Salem Women's
History and
Business Community
Thought and Work Club
Associated Salem women:
Kate Tannett Woods
36 Lynde Street — building no longer standing

For years in the late eighteenth and early nineteenth centuries, a tearoom at this address served as an informal headquarters for the Thought and Work Club of Salem, founded by author, editor, and journalist Kate Tannatt Woods (1836–1910) in 1891. Its stated purposes were to “encourage women in all departments of literary work, to promote home study, and to secure literary and social advantages for its members.” The club motto was “Lofty thoughts and kindly deeds.”1

Classes held at the tearoom for members of the all-woman club included such subjects as languages, art history, and literature.
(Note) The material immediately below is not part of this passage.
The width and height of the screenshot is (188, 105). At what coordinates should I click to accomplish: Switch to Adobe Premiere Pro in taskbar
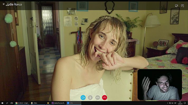click(x=58, y=103)

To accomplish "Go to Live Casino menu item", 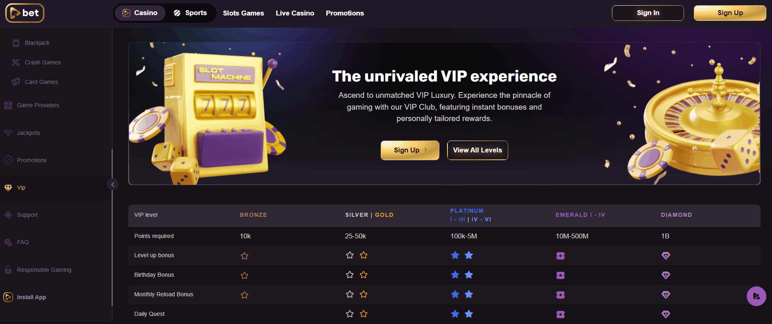I will (295, 13).
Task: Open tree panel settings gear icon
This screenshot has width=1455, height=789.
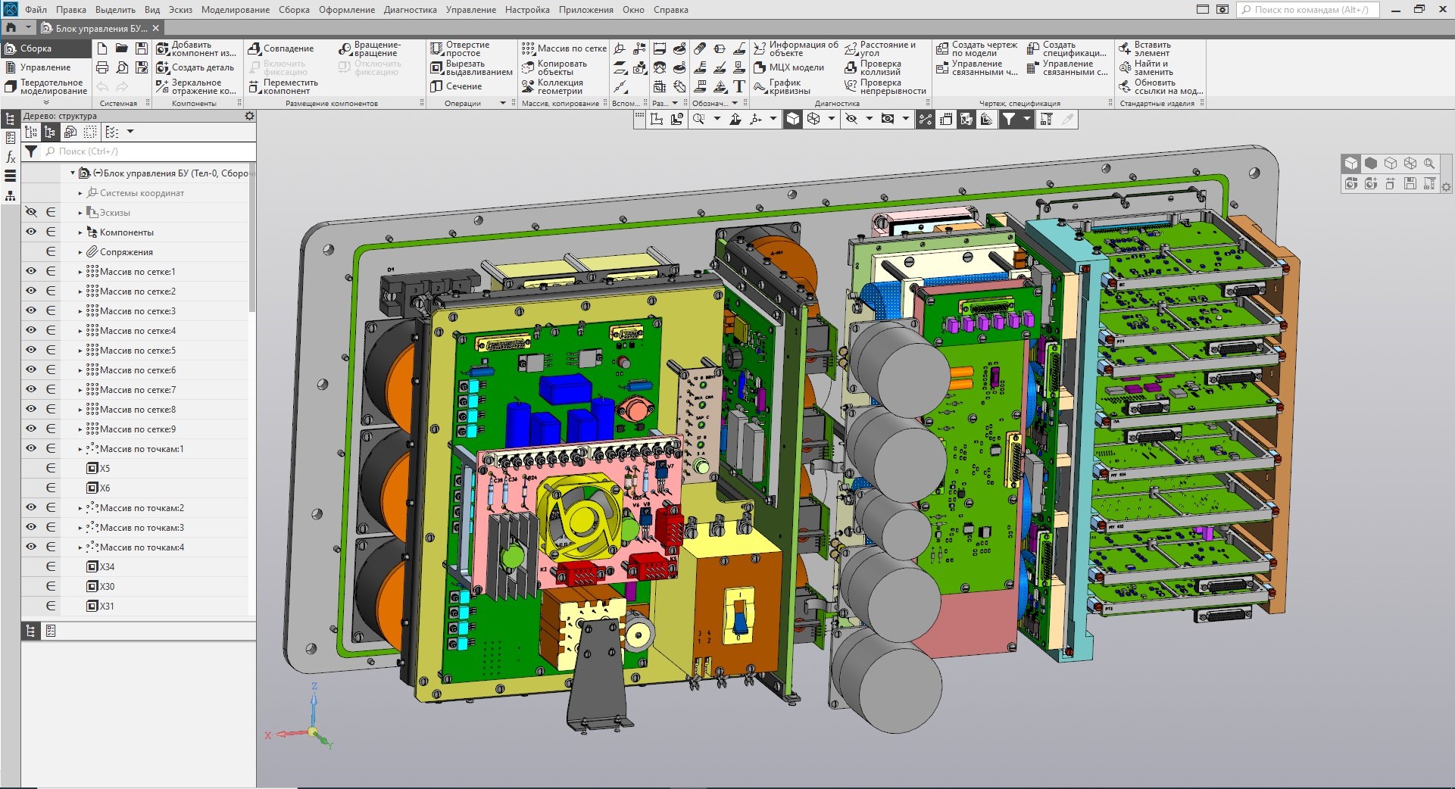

The organization lasted nearly a century, and also sponsored an annual series of lectures, concerts, dramatic presentations, and other programs that were held at various churches and halls in Salem.

One of the club’s most memorable events was a talk on conditions in India and missionary work given by the noted Hindu monk Swami Vivekananda in August of 1893, who stayed in Kate’s home on North Street. When Kate learned that the local ministers she had invited to hear the Swami speak were critical of his ideas, this quite “disturbed the liberal-minded lady.”2 Kate Woods served as president of the Thought and Work Club for eight years.


Sources
1  By-laws of the Thought and Work Club, 1891.
2  David R. Proper, Swami Vivekananda in Essex County (Salem, Mass., 1967), 45.